The Watch deals in caricature and stereotype. Ben Stiller’s the anal-retentive, Vince Vaughn (can anyone even remember when he tried acting) is the aging bro, Jonah Hill’s the kid in his early twenties who lives with his mom (and hordes guns, which dates the film) and Richard Ayoade’s the deadpan, socially awkward British guy. If anything, hopefully The Watch at least got one person to see Ayoade’s good work.

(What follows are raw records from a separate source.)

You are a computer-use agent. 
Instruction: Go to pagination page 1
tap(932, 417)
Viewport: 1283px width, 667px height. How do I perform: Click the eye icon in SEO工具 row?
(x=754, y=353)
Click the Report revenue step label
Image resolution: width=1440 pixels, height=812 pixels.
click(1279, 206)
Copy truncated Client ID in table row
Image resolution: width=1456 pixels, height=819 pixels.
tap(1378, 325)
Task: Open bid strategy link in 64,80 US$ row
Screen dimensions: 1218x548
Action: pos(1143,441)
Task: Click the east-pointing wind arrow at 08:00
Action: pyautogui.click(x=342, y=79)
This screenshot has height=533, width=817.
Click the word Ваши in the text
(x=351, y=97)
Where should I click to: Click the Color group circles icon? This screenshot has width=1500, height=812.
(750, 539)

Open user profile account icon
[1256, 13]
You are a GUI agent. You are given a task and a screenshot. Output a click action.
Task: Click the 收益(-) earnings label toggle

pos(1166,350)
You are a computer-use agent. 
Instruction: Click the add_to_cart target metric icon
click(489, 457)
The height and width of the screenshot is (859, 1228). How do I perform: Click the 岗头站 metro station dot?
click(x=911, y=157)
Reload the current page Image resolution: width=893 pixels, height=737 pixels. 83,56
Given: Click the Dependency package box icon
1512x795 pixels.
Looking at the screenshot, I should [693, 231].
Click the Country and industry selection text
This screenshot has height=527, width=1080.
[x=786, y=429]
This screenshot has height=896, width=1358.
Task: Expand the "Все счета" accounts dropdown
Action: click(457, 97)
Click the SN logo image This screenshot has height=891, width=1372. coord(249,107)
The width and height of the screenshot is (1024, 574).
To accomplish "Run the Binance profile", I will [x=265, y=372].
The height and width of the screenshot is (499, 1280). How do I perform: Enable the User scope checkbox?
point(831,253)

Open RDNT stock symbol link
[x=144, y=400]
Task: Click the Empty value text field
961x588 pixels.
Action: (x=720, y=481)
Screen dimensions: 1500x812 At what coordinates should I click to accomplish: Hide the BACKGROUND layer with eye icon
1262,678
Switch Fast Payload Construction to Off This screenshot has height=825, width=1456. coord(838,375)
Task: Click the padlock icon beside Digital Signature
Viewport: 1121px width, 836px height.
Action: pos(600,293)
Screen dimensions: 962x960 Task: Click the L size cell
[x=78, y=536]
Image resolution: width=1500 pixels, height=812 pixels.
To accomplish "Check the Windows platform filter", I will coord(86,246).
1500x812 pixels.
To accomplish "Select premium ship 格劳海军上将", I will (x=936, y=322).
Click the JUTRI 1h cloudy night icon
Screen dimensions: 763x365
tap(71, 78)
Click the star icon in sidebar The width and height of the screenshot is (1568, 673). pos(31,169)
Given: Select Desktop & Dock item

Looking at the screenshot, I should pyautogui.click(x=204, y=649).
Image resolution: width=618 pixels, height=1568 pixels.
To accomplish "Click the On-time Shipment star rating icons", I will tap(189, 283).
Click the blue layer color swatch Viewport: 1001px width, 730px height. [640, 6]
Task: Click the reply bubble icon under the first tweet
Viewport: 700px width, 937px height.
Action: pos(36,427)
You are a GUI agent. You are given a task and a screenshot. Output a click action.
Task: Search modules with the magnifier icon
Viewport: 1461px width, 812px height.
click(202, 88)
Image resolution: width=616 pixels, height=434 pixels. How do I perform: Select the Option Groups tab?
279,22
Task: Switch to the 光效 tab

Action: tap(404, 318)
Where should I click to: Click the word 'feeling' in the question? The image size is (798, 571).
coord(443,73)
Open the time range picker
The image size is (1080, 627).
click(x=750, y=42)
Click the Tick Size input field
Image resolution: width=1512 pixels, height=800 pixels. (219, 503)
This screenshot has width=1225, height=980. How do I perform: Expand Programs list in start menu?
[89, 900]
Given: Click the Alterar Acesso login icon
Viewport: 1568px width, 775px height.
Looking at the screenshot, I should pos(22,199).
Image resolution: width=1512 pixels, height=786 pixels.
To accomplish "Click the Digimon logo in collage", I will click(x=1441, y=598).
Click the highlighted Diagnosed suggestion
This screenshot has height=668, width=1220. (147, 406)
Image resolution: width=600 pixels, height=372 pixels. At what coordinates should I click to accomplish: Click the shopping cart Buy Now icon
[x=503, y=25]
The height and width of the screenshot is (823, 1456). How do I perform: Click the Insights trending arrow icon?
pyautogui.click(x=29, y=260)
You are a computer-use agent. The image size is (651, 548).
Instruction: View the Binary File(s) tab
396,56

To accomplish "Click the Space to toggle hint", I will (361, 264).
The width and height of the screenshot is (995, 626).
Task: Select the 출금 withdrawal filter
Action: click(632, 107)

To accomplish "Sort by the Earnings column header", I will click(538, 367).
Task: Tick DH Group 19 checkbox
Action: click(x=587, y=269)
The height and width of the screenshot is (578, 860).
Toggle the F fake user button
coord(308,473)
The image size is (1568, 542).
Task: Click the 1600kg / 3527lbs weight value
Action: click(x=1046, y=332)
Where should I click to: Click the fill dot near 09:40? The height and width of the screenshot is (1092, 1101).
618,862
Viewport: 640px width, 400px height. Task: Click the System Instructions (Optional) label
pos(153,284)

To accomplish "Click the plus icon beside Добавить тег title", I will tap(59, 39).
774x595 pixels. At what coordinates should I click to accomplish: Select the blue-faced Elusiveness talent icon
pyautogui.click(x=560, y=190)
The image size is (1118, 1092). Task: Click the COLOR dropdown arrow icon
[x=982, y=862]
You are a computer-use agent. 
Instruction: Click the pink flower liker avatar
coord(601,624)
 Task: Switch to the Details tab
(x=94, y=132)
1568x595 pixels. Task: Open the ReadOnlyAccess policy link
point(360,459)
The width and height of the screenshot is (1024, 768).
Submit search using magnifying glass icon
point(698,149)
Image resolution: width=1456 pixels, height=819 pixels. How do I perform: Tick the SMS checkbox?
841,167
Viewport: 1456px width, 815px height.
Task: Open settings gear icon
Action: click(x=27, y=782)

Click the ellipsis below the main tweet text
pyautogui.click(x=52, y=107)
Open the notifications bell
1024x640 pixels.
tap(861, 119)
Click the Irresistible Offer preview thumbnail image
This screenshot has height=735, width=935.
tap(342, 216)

Oh, and Rosemarie DeWitt’s the sturdy, but doesn’t have enough to do wife (to Stiller). Actually, more than anyone else in the cast, Will Forte has the most to do as the dumb local cop. He at least gets to emote. Vaughn should get to emote because he has a whole (lame) subplot with daughter Erin Moriarty (who, like DeWitt, Forte and Ayoade, acts instead of apes), but it’s Vaughn and he doesn’t. Obnoxious charm is supposed to carry him, just like awkward charm is supposed to carry Hill and persnickety charm is supposed to carry Stiller.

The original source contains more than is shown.